Il était agent au centre routier d’Aizenay. Il nous a quitté cette semaine. Il n’avait pas 50 ans. Atteint d’une maladie professionnelle due à la silice cristalline présente dans l’absorbant, ils ont due faire une greffe des deux poumons. Cependant, il est décédé de complications quelques mois plus tard. Il n’était jamais véritablement sorti du coma pour sa greffe.
À défaut d’avoir obtenu la reconnaissance de l’accident de service, il se battait pour tout simplement vivre. Il avait réservé sa bataille contre l’employeur (“faute inexcusable contre l’employeur“), pour après sa greffe.

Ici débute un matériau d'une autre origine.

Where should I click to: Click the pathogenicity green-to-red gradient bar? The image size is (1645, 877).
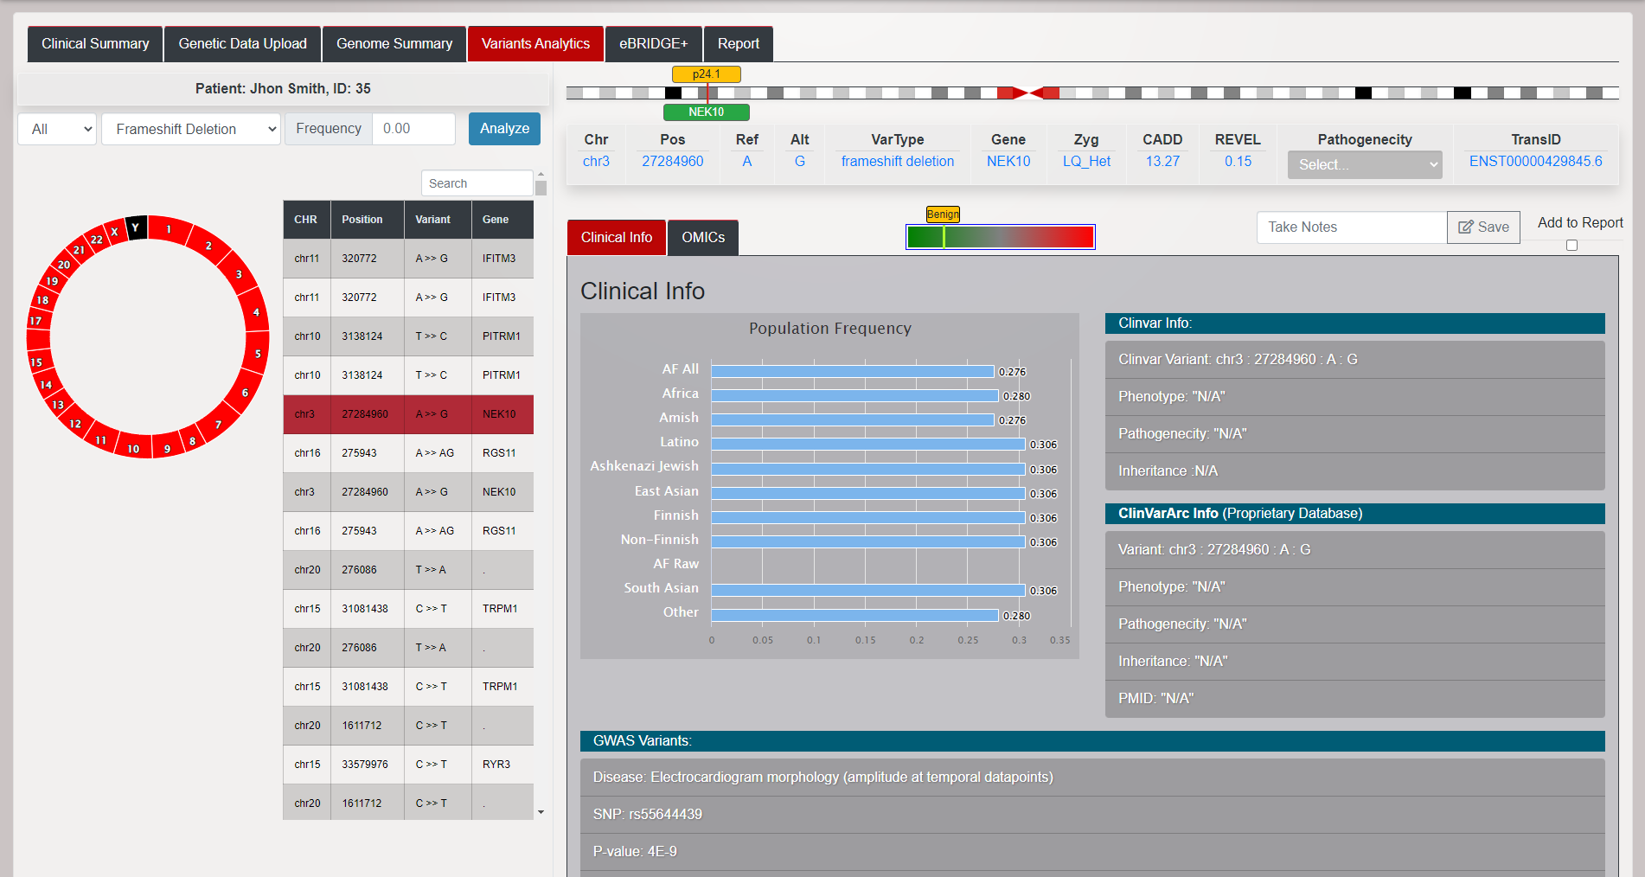coord(1000,237)
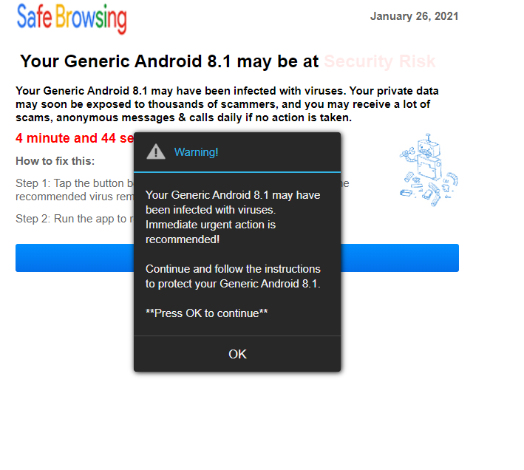Click 'may have been infected with viruses' in dialog
Viewport: 524px width, 470px height.
(x=233, y=202)
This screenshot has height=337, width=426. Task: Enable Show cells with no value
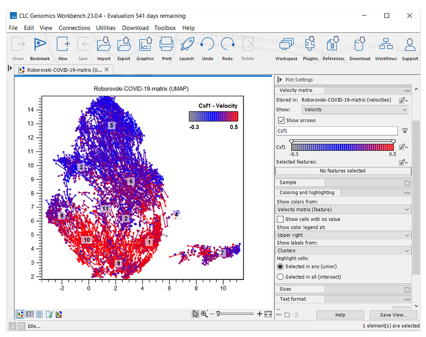click(x=280, y=219)
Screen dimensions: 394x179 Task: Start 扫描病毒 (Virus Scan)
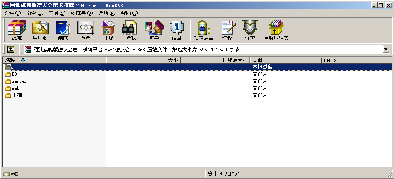(x=203, y=31)
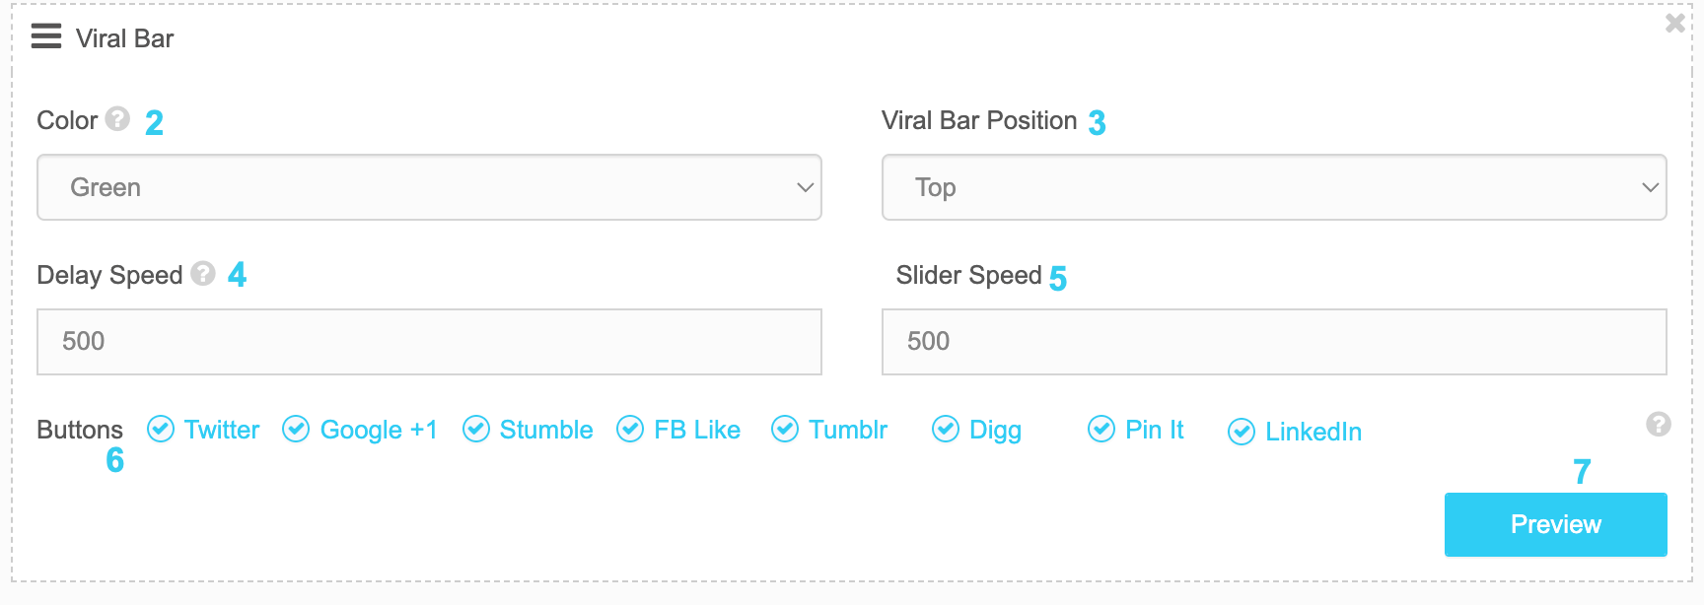The image size is (1704, 605).
Task: Close the Viral Bar panel
Action: [x=1674, y=23]
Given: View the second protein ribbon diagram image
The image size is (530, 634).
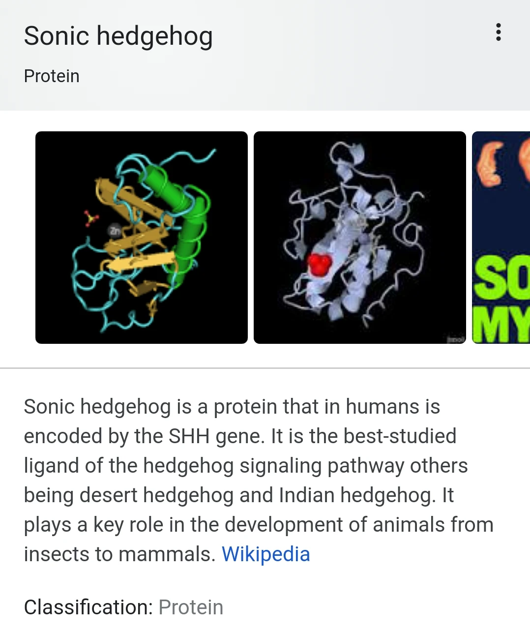Looking at the screenshot, I should (x=359, y=237).
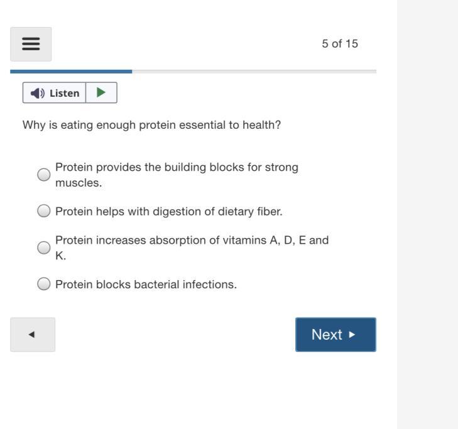Select radio for blocks bacterial infections

tap(44, 284)
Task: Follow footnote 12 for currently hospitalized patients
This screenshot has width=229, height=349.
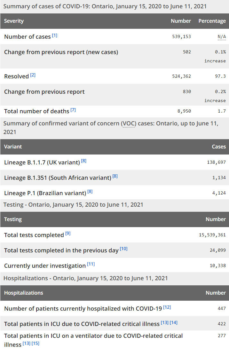Action: (167, 307)
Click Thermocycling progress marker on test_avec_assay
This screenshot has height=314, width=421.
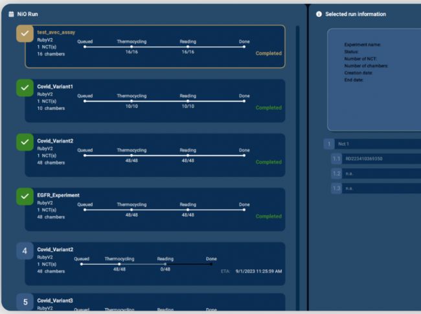131,47
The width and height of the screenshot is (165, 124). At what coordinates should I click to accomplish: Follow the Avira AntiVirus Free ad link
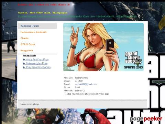click(37, 60)
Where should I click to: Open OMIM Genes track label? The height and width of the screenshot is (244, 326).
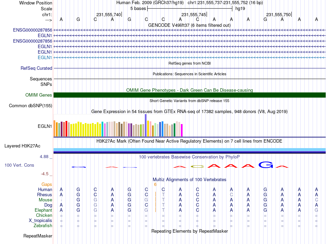coord(38,95)
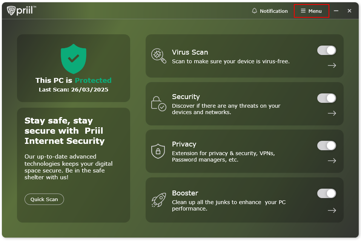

Oui l’employeur connaissait les dangers. La CGT CD85 l’avait alerté. La direction, méprisante (encore aujourd’hui), avait attendu l’accident, plusieurs mois après, pour agir. Pédante elle avait agit, là encore, par l’efficience et la résilience: “y’a qu’à“; “faut qu’vous“; “si tu n’es pas content tu dégages“; “c’est comme ça“… Elle ne sait pas faire son boulot”: prévoir, organiser, coordonner, commander, contrôler. Encore aujourd’hui ce produit traine dans les centres routiers.
Sébastien est un camarade courageux, dévoué, volontaire. Le Conseil Départemental de la Vendée est peu reconnaissante pour ses agents les plus dévoués, les plus engagés. Elle y préfère le loyalisme: la soumission aveugle au chef. La CGT CD85 fera tout pour accomplir ses dernières volontés.